[begin DATA TO PROCESS]

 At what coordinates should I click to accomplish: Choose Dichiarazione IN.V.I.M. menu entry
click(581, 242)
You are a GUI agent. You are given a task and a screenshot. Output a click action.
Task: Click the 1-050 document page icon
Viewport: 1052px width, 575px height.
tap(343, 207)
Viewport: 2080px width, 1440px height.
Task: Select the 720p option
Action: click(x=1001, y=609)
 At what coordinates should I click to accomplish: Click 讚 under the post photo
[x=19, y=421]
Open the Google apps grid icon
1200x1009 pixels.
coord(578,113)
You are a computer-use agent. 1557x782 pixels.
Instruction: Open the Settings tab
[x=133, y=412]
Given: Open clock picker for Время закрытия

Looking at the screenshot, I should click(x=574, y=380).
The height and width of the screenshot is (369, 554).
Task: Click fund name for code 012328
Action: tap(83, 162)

[end DATA TO PROCESS]

PROBLEM DETAILS = Report how many lines in the rows above contain the word "icon". Give only the number.

RESPONSE TO THE EXERCISE = 2